The defendant, Berry, can not now plead that he was ignorant of the acts of his employee, who claimed to be his agent and procured for him clients among these confined in the public jail. He had knowledge beforehand of the document which was to be executed by Finohermoso and was present at the jail when Finohermoso through deceit was induced to sign the instrument. He furthermore procured the inscription of that document in the Registry of Property, tendered the corresponding fees, and requested the treasurer by letter to expedite the matter as he intended to dispose of part of the property acquired by him through such criminal methods. The defendant and his clerk, Carriere, secured cedulas for those prisoners who did not have any, Finohermoso being one of them.

The evidence for the defense can not overcome or even weaken the probatory force of the strong and conclusive circumstantial evidence furnished by the record. which, taken as a whole, shows that the defendant is guilty beyond a reasonable doubt. He can not be permitted to allege that his agent, Carriere, acted for himself and without his knowledge, since it is an admitted fact that his agent acted in pursuance of a mutual agreement and understanding between them. These facts show that the defendant is guilty of consummated estafa, and the penalty by him incurred is that provided for in article 534, paragraph 2, of the Penal Code, considering the amount stipulated in the instrument signed by Finohermoso.

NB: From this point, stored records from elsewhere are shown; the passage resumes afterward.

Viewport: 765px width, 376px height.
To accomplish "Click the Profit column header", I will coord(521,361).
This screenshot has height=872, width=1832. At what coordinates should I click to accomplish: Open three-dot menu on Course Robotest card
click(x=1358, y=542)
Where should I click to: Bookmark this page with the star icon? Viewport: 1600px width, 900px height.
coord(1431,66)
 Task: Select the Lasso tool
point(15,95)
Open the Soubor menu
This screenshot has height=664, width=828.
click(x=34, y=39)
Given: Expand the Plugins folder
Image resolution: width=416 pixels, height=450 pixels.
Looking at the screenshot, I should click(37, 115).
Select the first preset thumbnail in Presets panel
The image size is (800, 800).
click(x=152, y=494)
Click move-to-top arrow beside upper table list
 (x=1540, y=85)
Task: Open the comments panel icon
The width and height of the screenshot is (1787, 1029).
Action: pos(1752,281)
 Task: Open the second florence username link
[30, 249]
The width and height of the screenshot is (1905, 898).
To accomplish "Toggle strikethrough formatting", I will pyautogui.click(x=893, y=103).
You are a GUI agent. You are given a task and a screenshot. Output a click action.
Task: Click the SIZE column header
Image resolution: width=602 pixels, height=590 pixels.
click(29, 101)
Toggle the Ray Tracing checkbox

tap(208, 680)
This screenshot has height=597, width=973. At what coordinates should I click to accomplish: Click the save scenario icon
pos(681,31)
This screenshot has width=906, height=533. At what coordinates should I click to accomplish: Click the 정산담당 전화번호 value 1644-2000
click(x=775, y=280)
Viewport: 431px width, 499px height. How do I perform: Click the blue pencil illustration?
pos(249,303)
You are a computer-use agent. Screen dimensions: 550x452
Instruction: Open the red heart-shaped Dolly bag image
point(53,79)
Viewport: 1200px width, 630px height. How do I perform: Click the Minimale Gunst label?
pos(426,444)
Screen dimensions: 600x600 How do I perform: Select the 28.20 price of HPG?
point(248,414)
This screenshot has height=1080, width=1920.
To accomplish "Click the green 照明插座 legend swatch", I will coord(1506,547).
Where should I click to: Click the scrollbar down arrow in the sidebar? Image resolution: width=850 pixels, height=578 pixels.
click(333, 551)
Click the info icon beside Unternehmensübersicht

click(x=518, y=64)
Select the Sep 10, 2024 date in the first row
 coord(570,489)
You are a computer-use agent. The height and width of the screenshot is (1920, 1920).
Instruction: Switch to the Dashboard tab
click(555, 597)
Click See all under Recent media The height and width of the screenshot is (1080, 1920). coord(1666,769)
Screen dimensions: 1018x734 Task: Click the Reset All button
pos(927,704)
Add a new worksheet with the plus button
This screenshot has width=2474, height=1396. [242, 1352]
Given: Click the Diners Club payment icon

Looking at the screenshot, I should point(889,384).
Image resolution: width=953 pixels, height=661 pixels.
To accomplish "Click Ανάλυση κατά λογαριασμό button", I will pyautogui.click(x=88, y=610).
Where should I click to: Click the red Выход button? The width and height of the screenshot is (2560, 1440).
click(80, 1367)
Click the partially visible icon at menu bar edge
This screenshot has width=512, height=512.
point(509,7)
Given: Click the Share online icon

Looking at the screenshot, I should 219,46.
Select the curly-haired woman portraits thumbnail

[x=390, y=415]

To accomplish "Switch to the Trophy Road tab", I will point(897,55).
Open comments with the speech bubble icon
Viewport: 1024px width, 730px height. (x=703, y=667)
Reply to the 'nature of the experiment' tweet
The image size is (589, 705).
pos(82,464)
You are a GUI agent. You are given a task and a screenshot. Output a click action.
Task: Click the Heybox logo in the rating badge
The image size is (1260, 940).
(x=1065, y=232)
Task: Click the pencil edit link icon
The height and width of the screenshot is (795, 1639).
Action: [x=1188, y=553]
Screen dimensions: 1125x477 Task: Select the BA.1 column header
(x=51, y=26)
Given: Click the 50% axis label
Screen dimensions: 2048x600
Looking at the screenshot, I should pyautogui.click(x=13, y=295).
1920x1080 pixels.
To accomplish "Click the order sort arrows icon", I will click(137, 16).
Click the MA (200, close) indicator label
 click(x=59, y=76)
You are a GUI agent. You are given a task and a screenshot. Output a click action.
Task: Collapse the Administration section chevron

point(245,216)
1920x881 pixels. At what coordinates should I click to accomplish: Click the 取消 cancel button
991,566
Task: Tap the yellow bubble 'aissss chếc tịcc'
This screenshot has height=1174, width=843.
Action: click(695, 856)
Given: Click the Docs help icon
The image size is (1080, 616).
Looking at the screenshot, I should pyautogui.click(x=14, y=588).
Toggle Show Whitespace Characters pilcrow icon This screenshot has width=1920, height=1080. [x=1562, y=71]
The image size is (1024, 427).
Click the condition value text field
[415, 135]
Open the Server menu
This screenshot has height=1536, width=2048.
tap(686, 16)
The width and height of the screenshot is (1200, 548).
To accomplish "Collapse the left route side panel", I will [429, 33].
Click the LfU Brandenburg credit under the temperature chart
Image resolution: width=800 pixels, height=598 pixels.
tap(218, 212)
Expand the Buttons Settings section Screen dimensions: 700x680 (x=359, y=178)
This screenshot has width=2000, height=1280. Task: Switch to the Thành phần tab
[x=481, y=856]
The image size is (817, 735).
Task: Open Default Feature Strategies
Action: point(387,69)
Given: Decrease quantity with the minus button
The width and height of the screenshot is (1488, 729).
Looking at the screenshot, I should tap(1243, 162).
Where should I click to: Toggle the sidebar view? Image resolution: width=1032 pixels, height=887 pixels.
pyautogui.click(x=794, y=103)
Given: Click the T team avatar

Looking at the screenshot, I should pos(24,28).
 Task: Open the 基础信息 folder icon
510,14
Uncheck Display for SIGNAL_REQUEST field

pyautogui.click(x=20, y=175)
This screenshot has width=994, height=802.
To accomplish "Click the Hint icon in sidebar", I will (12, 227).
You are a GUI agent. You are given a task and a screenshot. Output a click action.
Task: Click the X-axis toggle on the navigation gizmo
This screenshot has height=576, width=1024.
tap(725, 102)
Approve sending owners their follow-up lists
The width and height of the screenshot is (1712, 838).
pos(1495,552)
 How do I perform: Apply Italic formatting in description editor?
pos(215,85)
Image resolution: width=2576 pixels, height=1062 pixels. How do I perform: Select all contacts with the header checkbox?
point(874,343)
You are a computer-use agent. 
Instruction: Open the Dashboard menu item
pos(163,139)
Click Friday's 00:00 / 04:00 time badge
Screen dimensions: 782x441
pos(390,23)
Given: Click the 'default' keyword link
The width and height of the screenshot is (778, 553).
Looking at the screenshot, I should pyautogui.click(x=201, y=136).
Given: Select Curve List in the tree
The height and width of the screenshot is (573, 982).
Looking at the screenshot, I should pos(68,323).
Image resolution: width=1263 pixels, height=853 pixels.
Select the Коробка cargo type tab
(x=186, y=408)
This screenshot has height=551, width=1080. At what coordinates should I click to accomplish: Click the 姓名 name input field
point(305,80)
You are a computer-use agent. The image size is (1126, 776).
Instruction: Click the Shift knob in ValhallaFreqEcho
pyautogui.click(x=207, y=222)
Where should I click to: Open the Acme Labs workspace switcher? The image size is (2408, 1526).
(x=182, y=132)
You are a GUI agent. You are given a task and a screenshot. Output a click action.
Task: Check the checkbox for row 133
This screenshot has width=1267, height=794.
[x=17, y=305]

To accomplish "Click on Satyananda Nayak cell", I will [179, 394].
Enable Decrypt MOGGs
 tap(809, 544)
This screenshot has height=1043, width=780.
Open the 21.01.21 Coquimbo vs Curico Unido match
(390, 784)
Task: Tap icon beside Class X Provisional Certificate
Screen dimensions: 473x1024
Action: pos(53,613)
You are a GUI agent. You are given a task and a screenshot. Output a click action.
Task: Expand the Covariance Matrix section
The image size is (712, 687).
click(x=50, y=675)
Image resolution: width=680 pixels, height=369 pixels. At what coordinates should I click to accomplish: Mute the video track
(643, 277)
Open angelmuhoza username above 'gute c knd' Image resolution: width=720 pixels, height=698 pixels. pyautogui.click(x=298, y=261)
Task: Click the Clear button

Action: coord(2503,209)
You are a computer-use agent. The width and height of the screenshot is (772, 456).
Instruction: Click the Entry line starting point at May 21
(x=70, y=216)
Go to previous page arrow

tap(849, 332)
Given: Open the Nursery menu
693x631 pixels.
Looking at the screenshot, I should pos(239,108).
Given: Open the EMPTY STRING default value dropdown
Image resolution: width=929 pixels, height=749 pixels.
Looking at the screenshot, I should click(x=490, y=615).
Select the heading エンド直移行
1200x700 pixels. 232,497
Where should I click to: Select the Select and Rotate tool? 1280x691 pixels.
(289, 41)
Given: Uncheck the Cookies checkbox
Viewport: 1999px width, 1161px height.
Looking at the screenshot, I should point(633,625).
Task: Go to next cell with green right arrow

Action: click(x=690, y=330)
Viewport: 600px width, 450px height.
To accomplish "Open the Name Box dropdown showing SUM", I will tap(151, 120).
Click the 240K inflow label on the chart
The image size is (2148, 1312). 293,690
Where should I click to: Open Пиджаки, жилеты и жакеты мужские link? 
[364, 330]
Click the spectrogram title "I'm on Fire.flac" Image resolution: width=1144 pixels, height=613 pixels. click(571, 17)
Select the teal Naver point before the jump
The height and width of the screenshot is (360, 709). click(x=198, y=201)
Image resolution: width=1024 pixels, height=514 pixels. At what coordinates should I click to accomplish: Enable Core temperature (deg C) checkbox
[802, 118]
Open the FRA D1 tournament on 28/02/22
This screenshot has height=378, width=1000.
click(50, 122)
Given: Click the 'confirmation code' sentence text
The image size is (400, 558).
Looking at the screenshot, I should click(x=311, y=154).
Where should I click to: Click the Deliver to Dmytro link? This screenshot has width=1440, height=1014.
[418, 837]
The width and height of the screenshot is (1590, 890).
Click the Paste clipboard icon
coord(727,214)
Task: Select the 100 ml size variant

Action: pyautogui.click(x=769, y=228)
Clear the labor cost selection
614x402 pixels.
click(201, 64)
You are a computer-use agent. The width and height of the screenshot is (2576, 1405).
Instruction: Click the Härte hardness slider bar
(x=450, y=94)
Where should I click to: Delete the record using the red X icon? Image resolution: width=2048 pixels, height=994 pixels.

Having reached this conclusion, it will not be necessary to determine whether or not the services were actually rendered by the defendant.

No extenuating or aggravating circumstances having attended the commission of the crime, the corresponding penalty should be imposed in its medium degree. The foregoing disposes of the second and third assignments of error contained in appellants brief. As to the first assignment it may be said that the penalty prescribed for the crime of estafa is arresto mayor in its medium degree to presidio correccional in its maximum degree, and that the Court of First Instance had therefore jurisdiction to try this case and this court the power to take cognizance of the same on appeal.

For the reasons above stated we are of the opinion that the judgment of the court below should be reversed, and the defendant, Francis J. Berry, sentenced to four months and one day of arresto mayor with the accessory penalties prescribed in article 61, and to pay the costs of both instances. The deed of sale executed by Cornelio Finohermoso June 11, 1904, and marked "Exhibit A," is hereby declared null and void.

Let the case be remanded to the Court of First Instance with a certified copy of this opinion and of the judgment to be entered in accordance herewith for its execution. So ordered.

Johnson, Carson, and Willard, JJ., concur.

Arellano, C.J. and Mapa, J., dissent.